**MATERIAL PROVIDED**
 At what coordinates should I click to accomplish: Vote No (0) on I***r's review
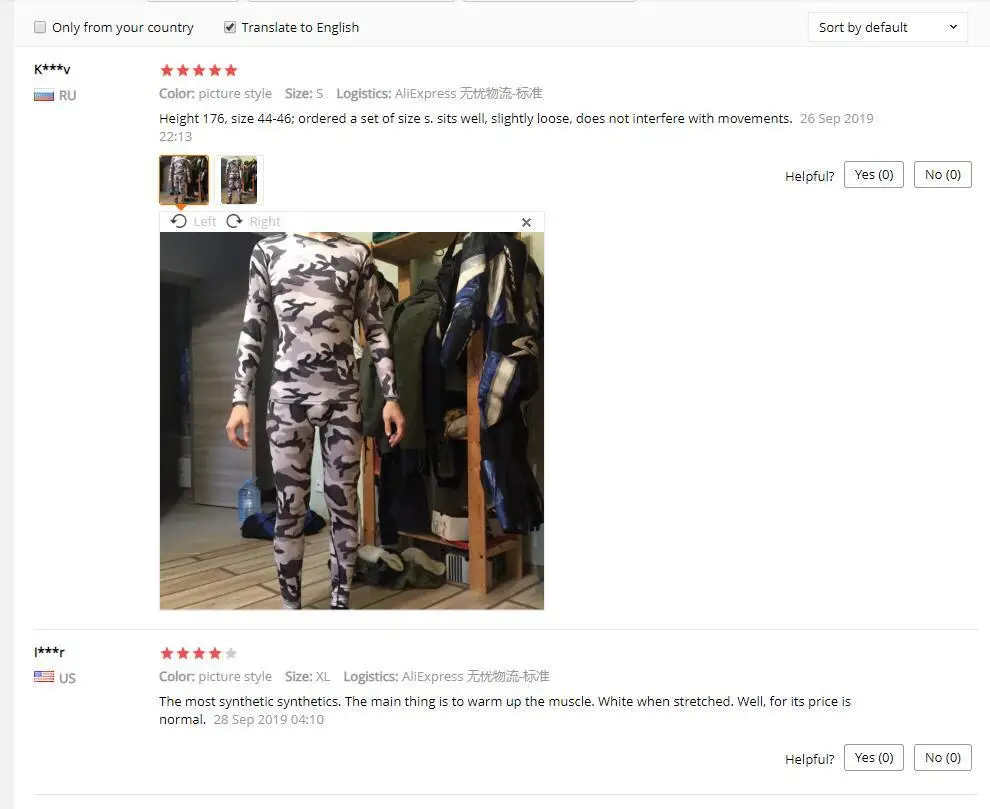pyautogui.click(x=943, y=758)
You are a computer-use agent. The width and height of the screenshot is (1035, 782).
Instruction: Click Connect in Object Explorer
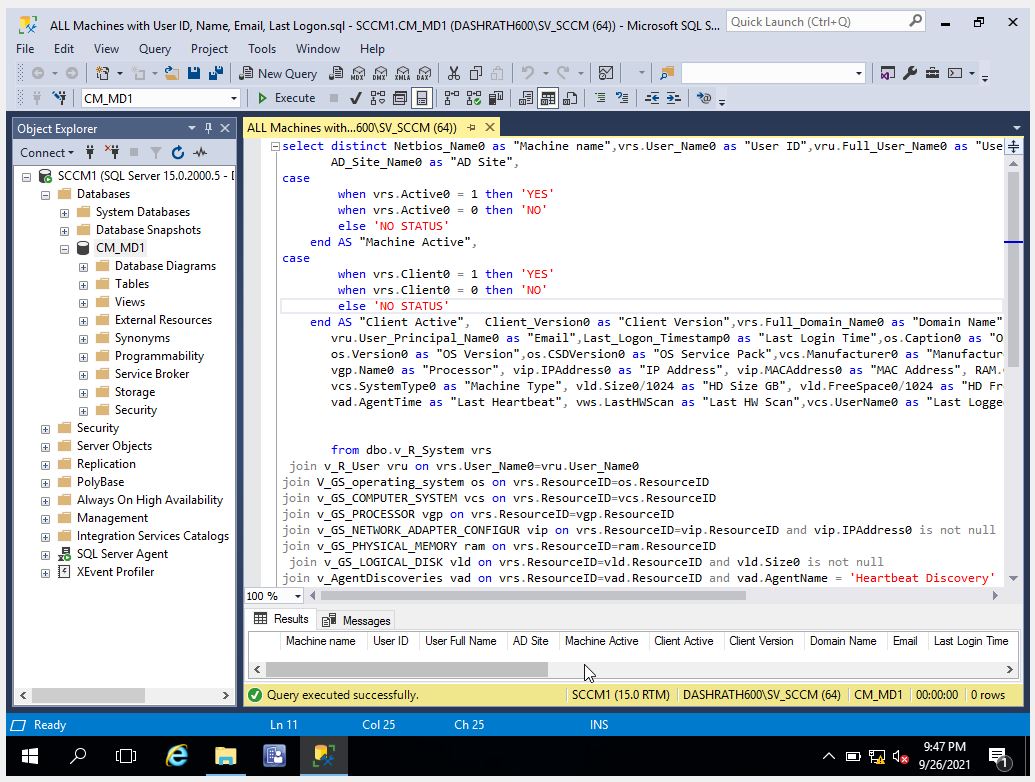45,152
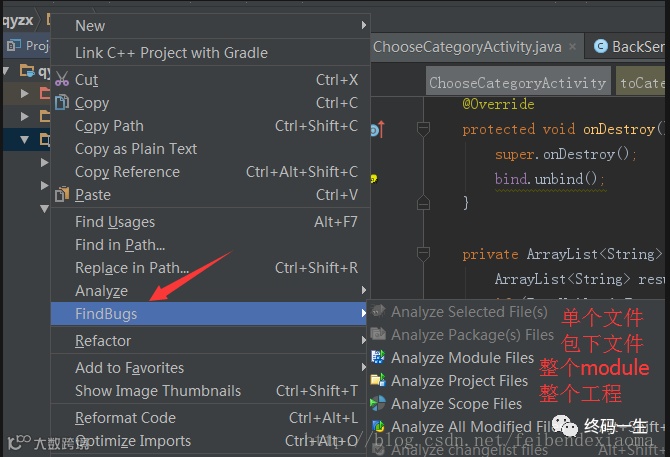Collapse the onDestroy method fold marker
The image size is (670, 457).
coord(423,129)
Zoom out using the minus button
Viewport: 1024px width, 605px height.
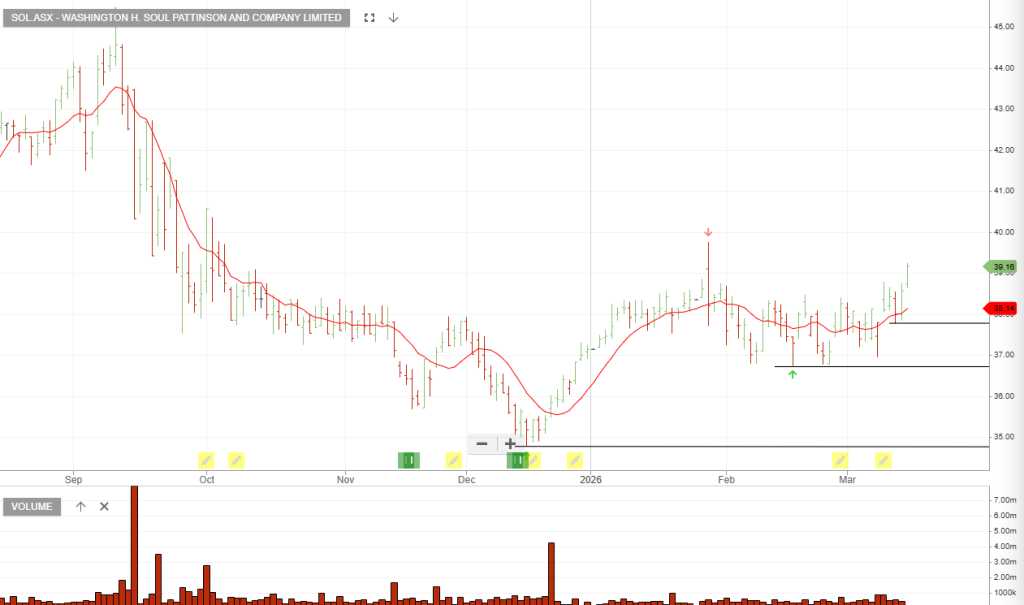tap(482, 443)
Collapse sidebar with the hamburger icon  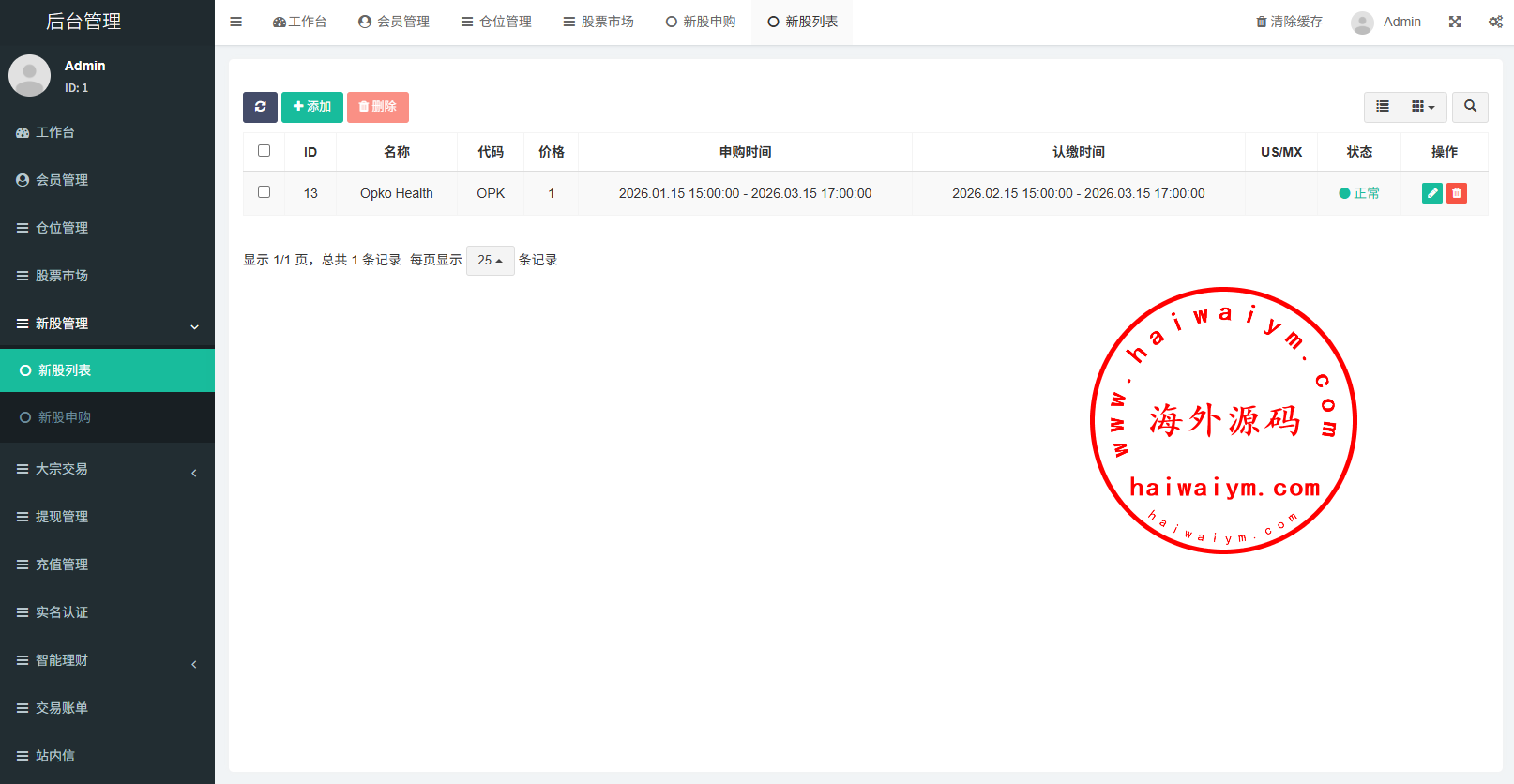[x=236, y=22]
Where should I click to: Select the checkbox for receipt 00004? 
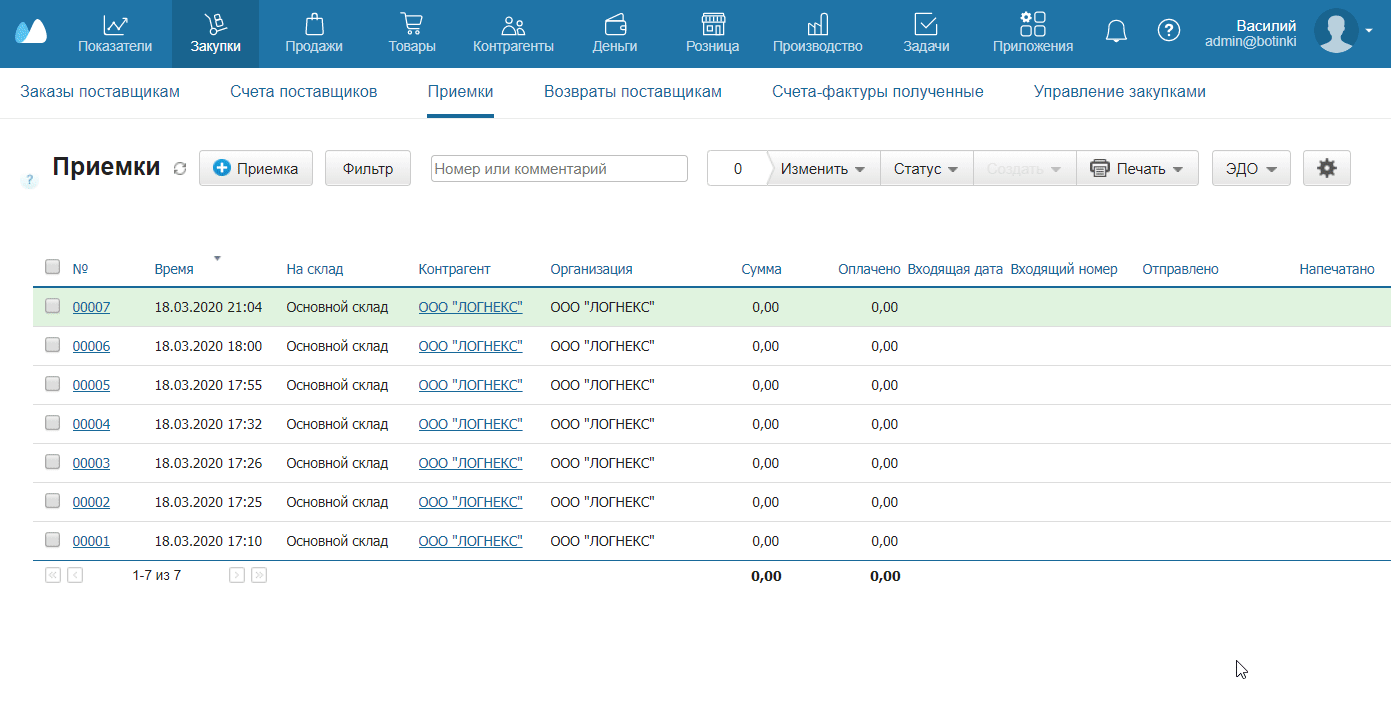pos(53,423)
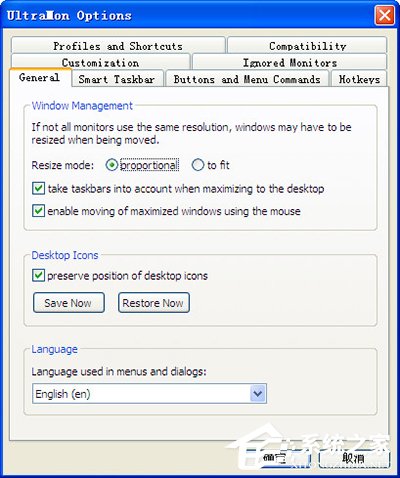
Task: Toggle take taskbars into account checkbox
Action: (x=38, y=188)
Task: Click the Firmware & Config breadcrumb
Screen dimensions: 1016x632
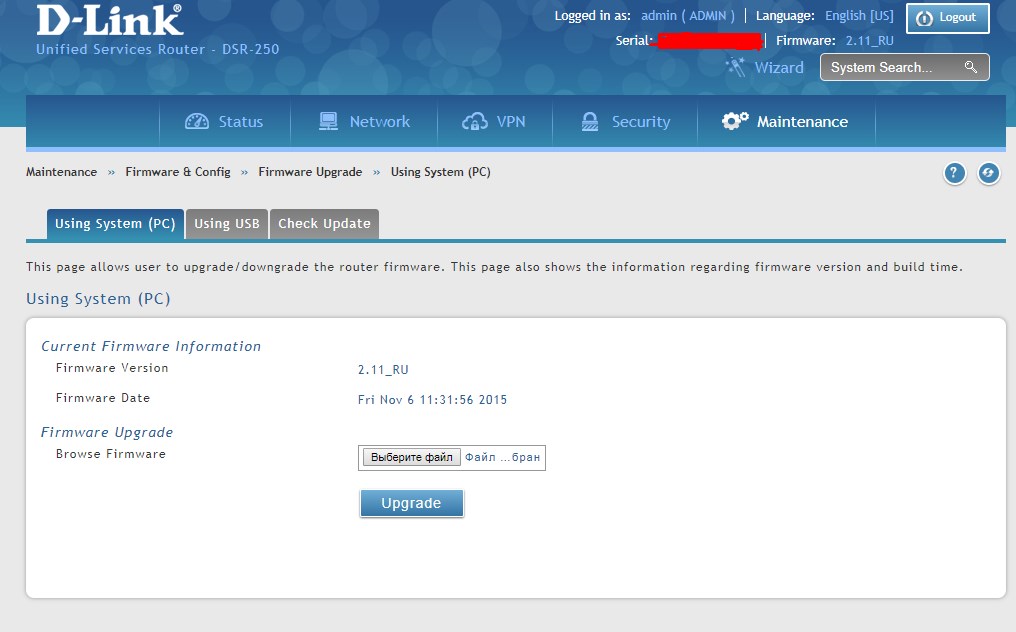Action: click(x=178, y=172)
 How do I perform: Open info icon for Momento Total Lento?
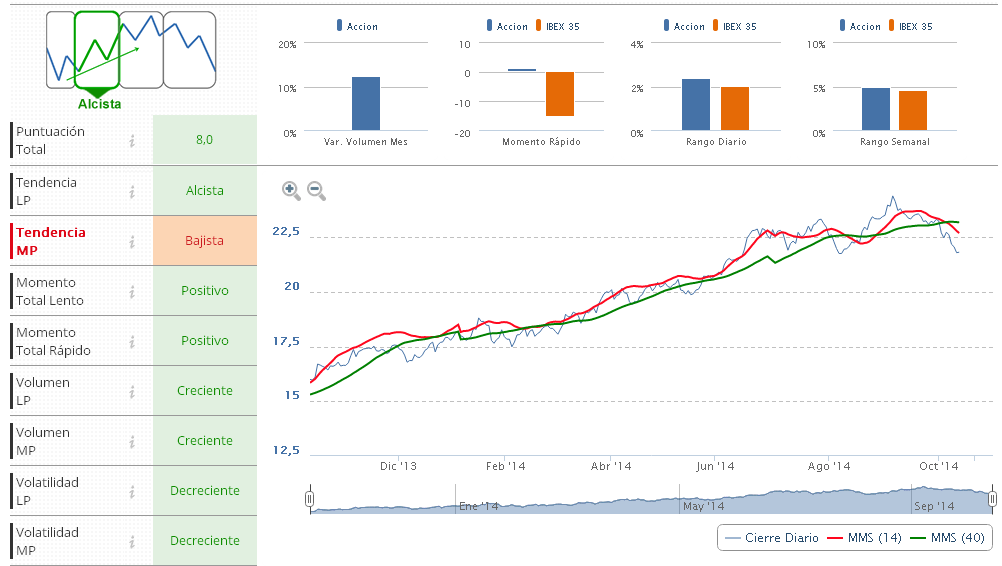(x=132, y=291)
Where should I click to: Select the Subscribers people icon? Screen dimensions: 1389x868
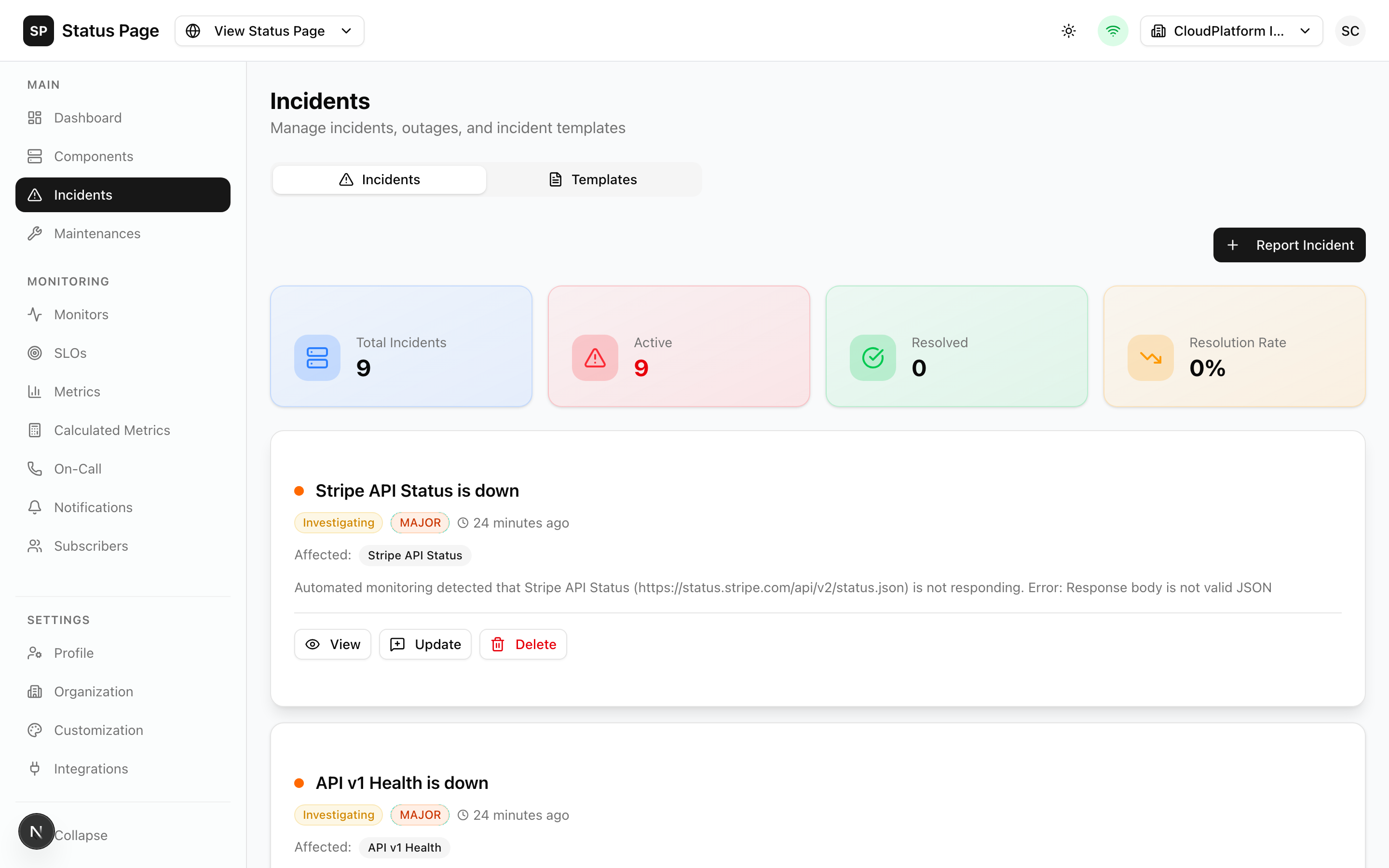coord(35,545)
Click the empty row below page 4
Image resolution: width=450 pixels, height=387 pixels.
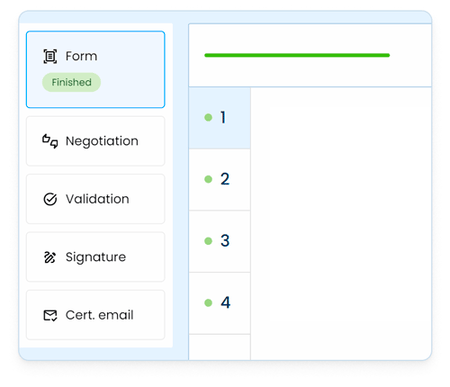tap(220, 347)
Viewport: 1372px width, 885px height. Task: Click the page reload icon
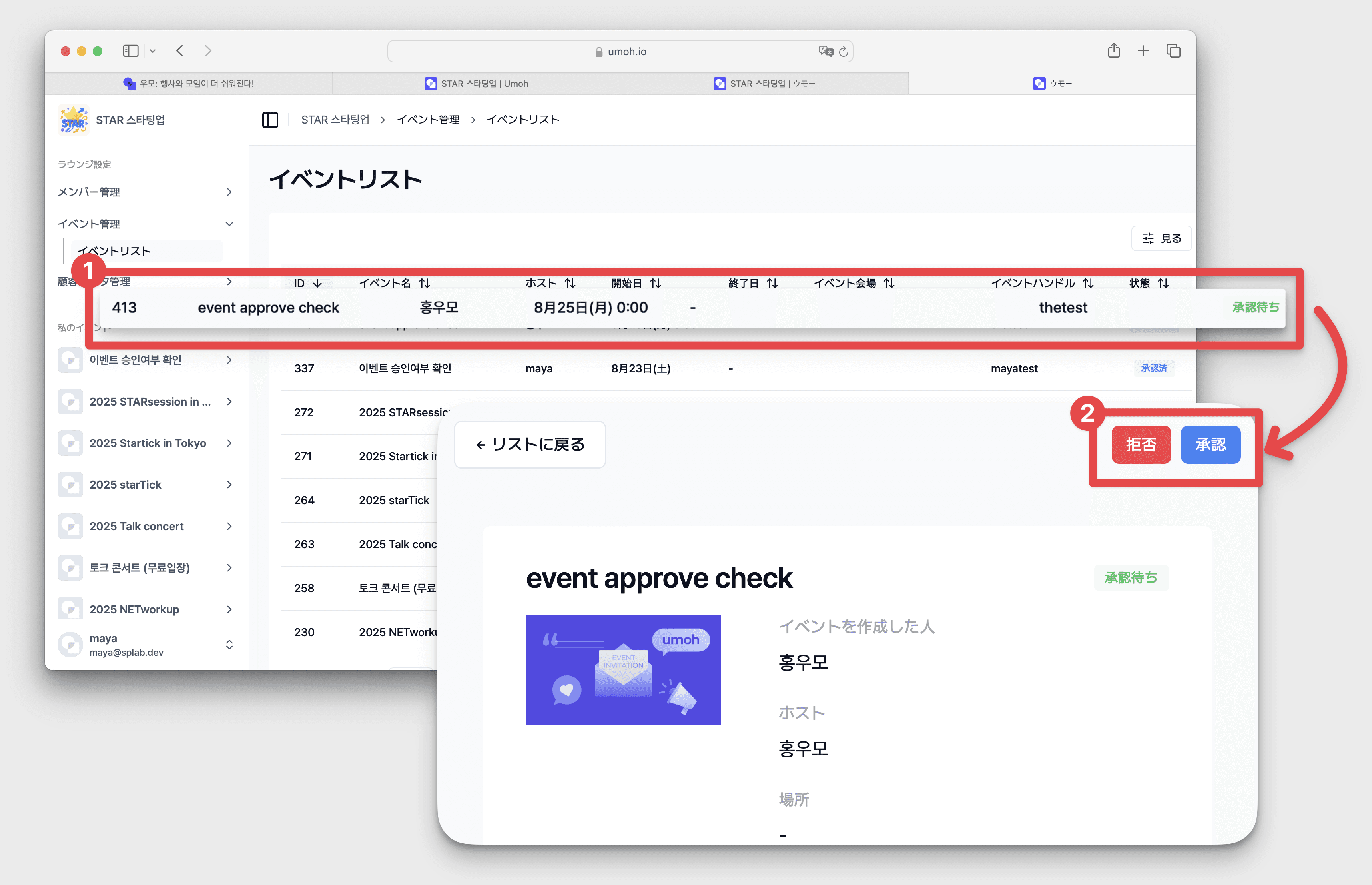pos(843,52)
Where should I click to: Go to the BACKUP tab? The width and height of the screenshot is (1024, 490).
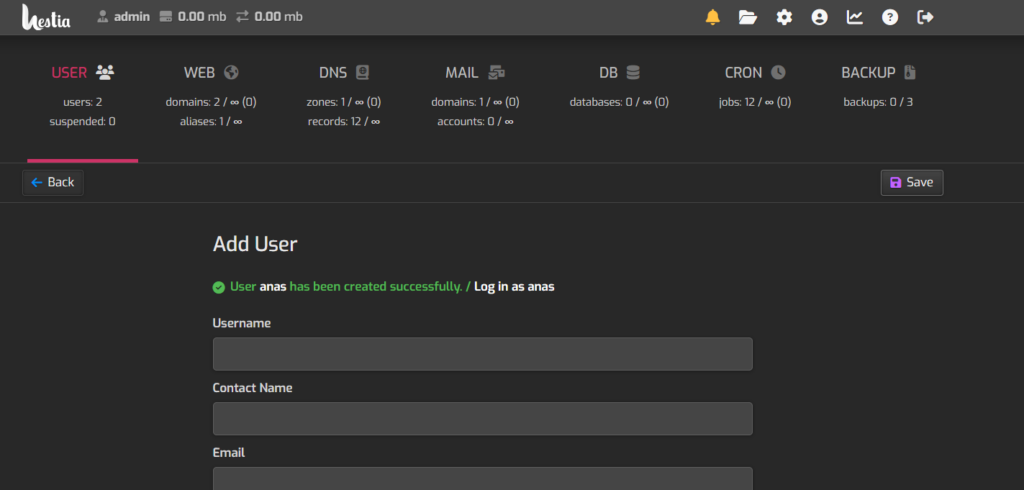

**STATED PROBLEM**
Rewrite the lines from the line with "Where should I click to: Select the Subscribers" through the end of the records, changing every "icon" to "button" and keeping everything else the same. Leave the pictures out.

**TASK OUTPUT**
Where should I click to: Select the Subscribers people button? Screen dimensions: 1389x868
coord(35,545)
Click the empty row below page 4
Image resolution: width=450 pixels, height=387 pixels.
tap(220, 347)
Viewport: 1372px width, 885px height. Task: Click the page reload button
pos(843,52)
Where should I click to: Go to the BACKUP tab? The width and height of the screenshot is (1024, 490).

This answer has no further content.